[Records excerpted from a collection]

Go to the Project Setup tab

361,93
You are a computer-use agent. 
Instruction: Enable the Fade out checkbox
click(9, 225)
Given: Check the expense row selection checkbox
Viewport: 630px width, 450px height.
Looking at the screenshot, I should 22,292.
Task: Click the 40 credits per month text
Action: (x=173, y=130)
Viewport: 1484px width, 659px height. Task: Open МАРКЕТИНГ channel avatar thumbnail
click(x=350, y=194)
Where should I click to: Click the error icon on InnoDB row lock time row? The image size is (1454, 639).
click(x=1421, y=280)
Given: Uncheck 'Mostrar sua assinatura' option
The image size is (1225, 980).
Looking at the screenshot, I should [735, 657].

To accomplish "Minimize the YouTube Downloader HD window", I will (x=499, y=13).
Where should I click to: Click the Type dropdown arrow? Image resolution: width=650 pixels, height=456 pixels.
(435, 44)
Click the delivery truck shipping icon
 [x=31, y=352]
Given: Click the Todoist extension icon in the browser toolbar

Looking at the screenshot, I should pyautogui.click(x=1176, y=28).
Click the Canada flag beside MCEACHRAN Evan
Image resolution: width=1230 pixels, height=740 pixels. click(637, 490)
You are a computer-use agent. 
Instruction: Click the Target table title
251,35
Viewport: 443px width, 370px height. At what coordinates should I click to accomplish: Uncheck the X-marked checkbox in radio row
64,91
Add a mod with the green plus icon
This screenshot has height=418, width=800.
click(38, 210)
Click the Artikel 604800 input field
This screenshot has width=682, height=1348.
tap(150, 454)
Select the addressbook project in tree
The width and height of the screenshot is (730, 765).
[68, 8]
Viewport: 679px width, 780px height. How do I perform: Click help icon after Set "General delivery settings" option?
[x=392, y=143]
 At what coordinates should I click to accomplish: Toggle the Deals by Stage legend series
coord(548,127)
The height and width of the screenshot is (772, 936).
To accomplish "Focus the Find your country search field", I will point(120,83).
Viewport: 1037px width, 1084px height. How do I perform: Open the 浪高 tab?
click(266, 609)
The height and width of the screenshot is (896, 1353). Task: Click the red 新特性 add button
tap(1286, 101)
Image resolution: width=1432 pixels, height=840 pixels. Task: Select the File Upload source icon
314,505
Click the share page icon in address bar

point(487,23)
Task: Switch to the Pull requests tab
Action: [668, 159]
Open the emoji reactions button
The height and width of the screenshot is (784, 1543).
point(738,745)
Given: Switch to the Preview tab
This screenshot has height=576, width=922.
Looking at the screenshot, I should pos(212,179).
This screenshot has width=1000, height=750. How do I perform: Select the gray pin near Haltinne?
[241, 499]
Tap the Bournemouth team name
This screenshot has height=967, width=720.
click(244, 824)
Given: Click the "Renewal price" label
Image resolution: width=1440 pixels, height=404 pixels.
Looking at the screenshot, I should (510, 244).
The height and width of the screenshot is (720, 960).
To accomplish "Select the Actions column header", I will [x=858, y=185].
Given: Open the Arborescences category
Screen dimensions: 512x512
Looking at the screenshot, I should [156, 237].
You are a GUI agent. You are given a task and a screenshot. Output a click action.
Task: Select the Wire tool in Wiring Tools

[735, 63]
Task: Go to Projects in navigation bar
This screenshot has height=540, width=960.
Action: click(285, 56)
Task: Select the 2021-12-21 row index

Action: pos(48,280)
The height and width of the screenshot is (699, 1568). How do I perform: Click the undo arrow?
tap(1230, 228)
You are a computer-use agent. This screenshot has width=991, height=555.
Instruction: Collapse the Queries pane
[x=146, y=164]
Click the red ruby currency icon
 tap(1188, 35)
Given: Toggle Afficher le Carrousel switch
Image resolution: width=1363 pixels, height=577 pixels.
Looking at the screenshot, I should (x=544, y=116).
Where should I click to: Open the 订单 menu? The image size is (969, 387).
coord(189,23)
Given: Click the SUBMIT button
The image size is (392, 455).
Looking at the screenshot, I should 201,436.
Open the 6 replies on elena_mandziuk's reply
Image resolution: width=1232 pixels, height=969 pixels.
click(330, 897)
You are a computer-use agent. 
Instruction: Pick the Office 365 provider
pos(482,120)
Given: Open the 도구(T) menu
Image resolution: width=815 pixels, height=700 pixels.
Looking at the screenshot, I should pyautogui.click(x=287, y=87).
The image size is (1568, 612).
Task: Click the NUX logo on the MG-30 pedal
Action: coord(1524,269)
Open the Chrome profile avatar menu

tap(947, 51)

▶ **Requirement**
A single number is the answer: how many lines in the records above contain the word "will".

▶ **Problem solution**
3